Items from a dataset
----------------------------------------
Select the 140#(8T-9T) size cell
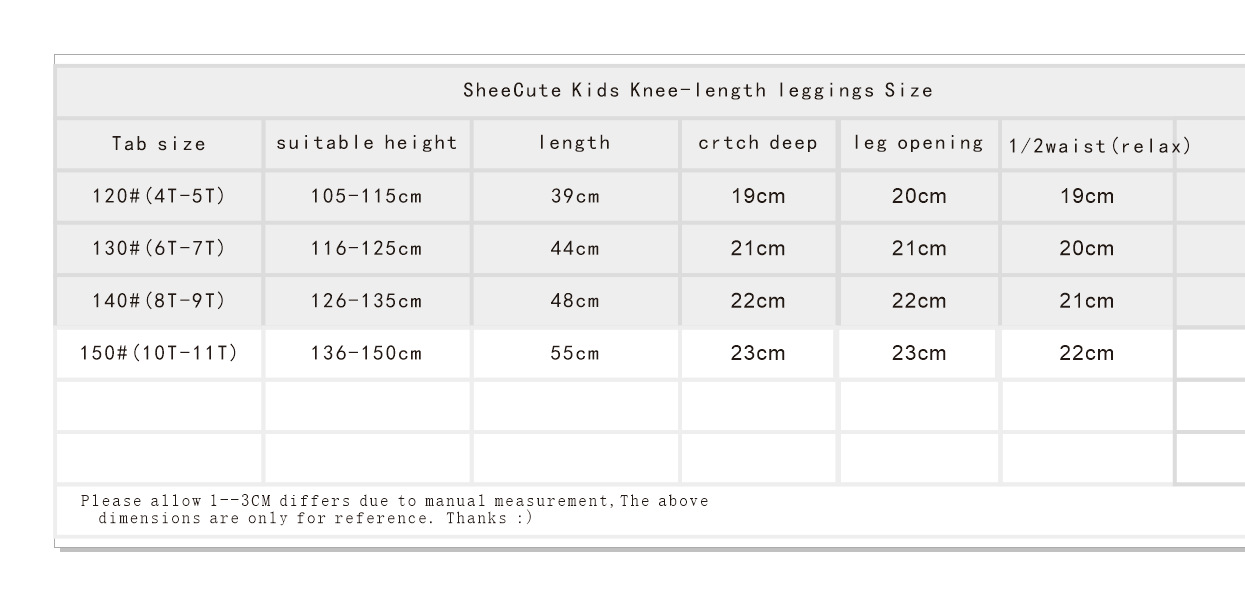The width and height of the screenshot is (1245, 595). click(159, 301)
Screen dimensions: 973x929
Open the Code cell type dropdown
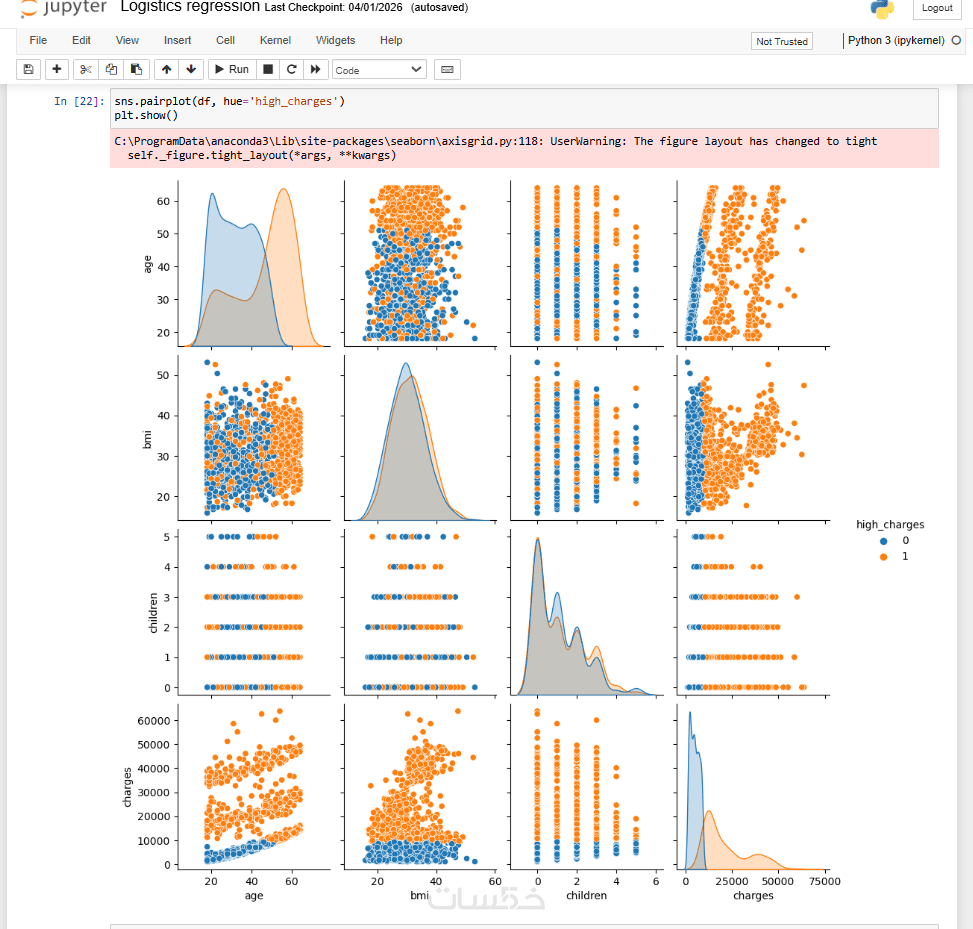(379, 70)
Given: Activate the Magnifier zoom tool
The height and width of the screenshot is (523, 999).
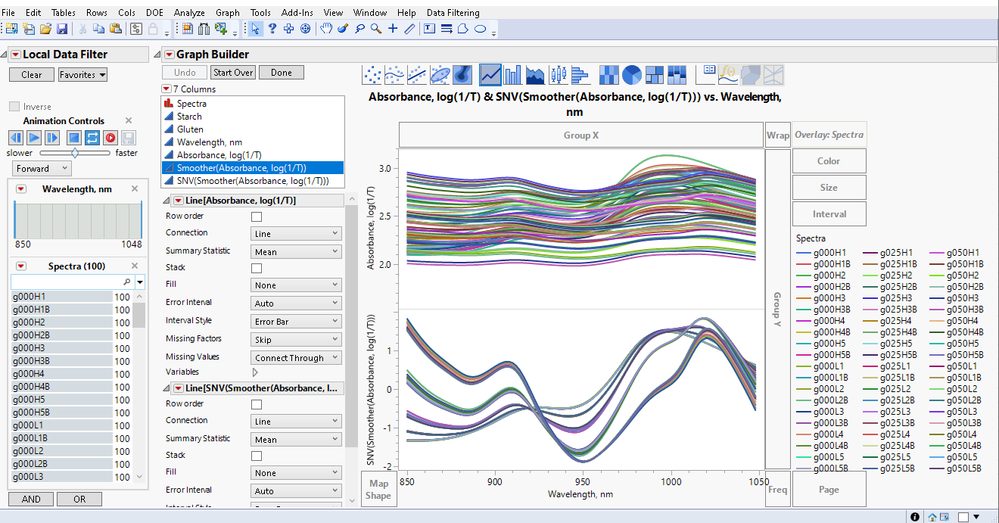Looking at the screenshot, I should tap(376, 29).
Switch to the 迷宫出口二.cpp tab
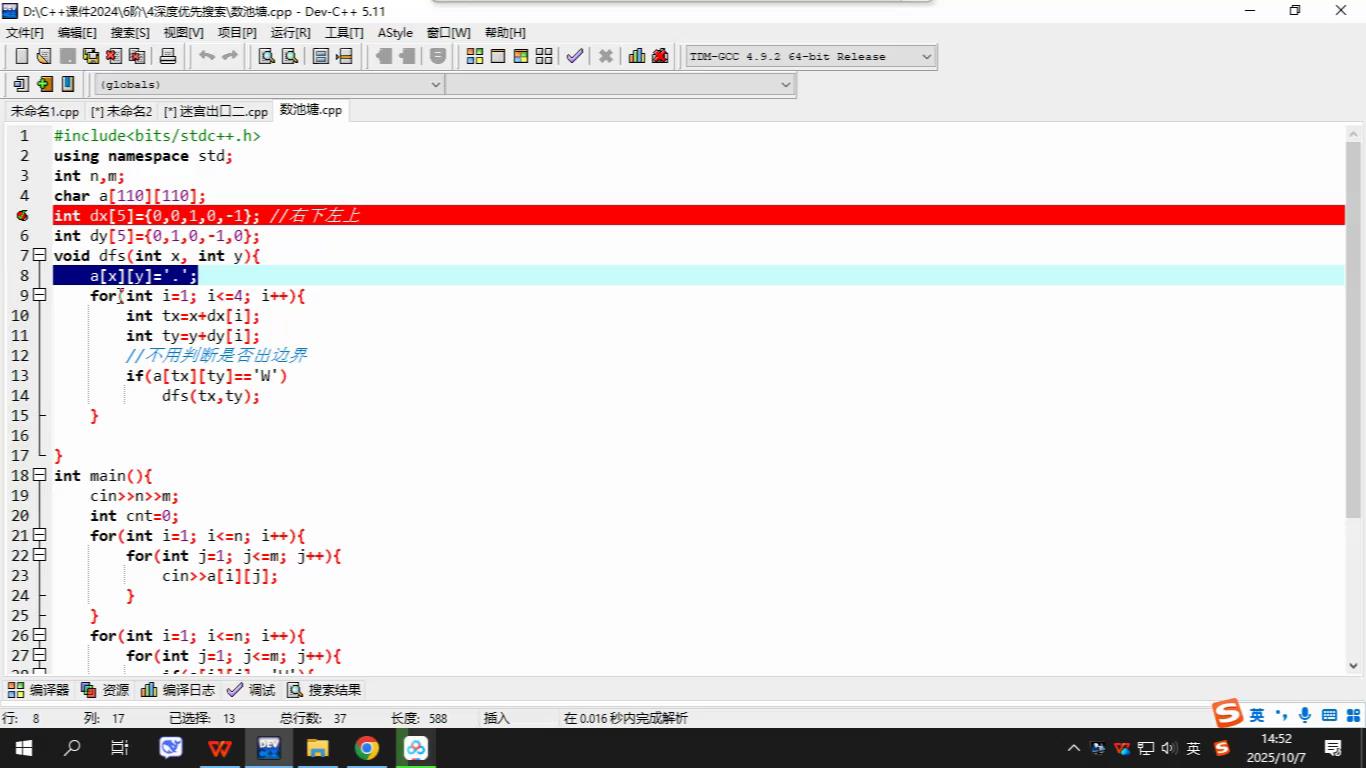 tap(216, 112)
----------------------------------------
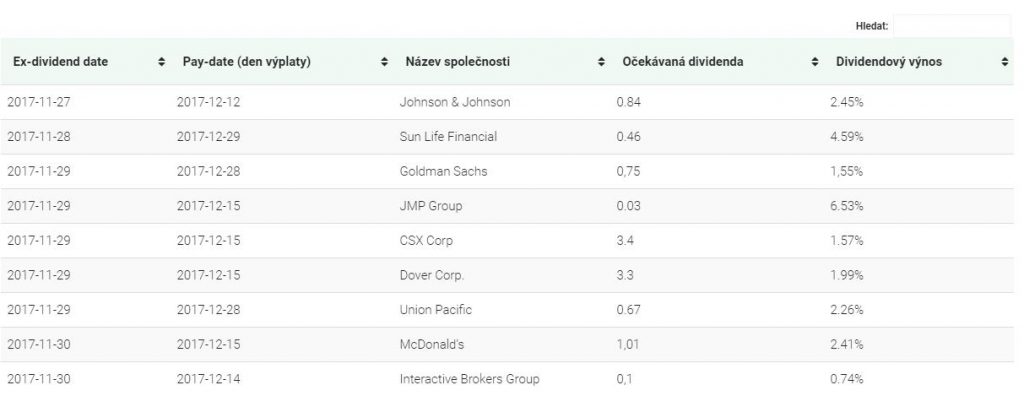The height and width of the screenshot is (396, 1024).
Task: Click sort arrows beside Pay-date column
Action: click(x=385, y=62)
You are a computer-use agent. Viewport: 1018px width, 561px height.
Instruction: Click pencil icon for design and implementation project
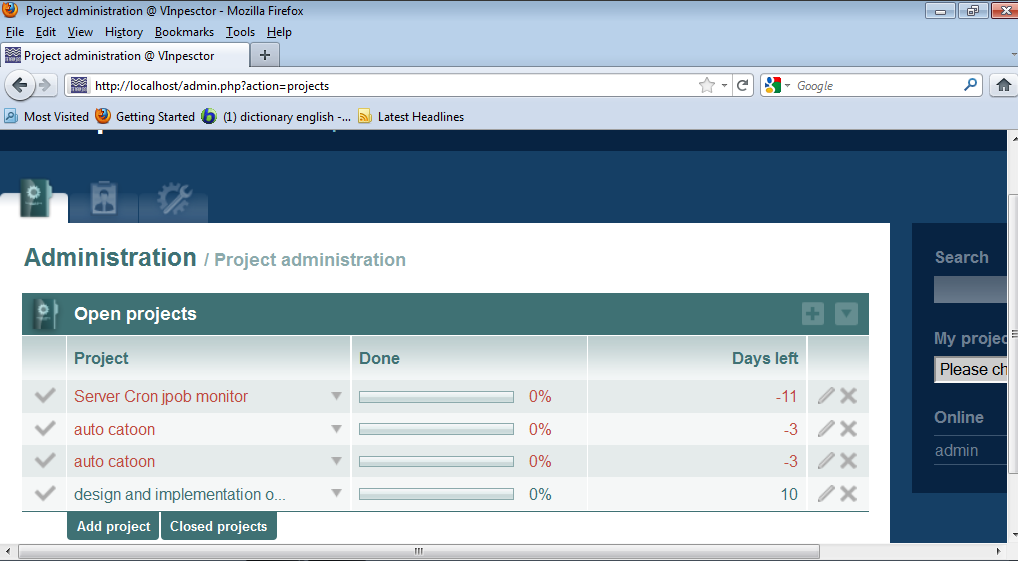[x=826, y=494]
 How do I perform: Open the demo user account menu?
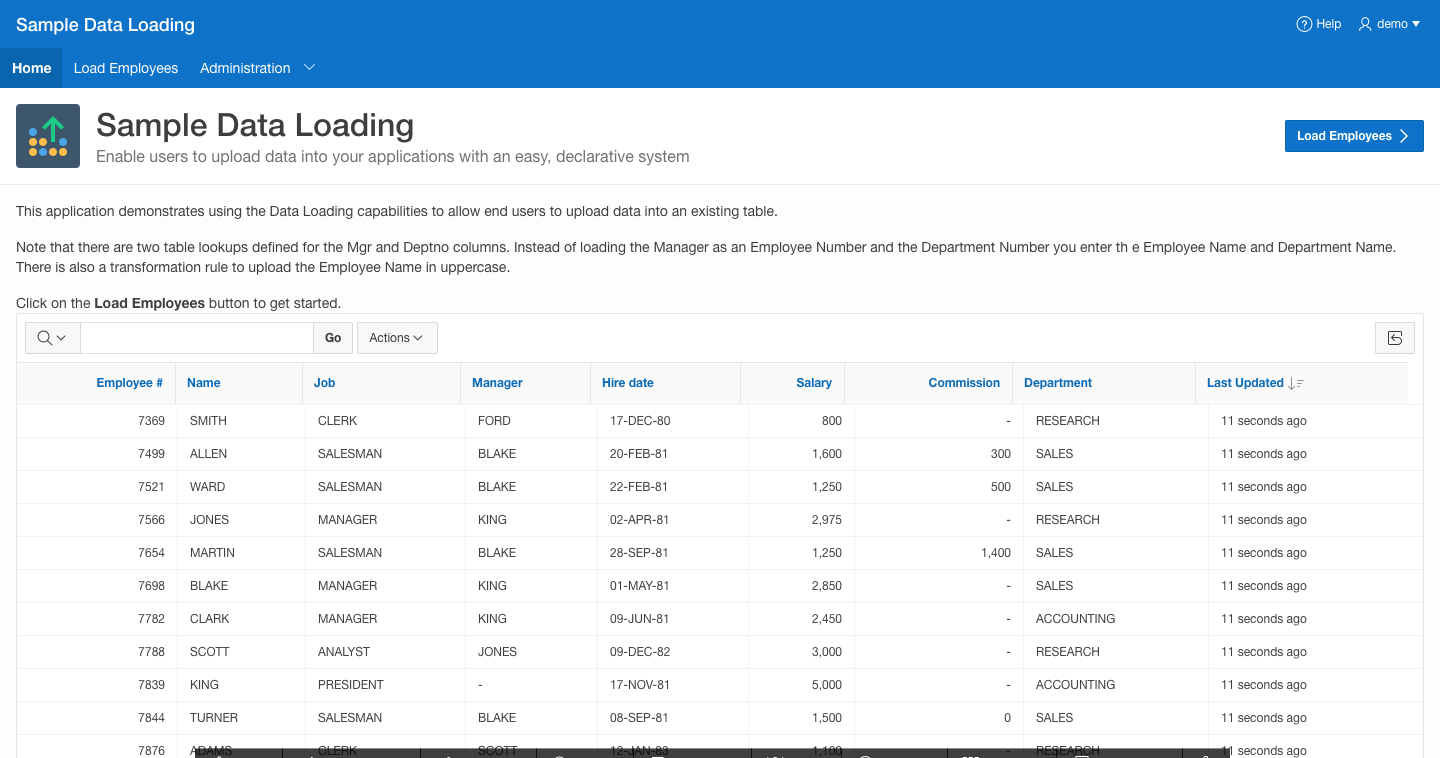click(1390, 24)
----------------------------------------
> WHAT YOU WILL DO
For this exercise, transcribe exactly the part of the records above that opens with the line containing "Select the 140#(8T-9T) size cell" and closes with the one containing "Given: Activate the Magnifier zoom tool". Pictures are not part of the copy.

> EXERCISE OUTPUT
Select the 140#(8T-9T) size cell
The width and height of the screenshot is (1245, 595). click(159, 301)
Screen dimensions: 973x929
Open the Code cell type dropdown
(379, 70)
Given: Activate the Magnifier zoom tool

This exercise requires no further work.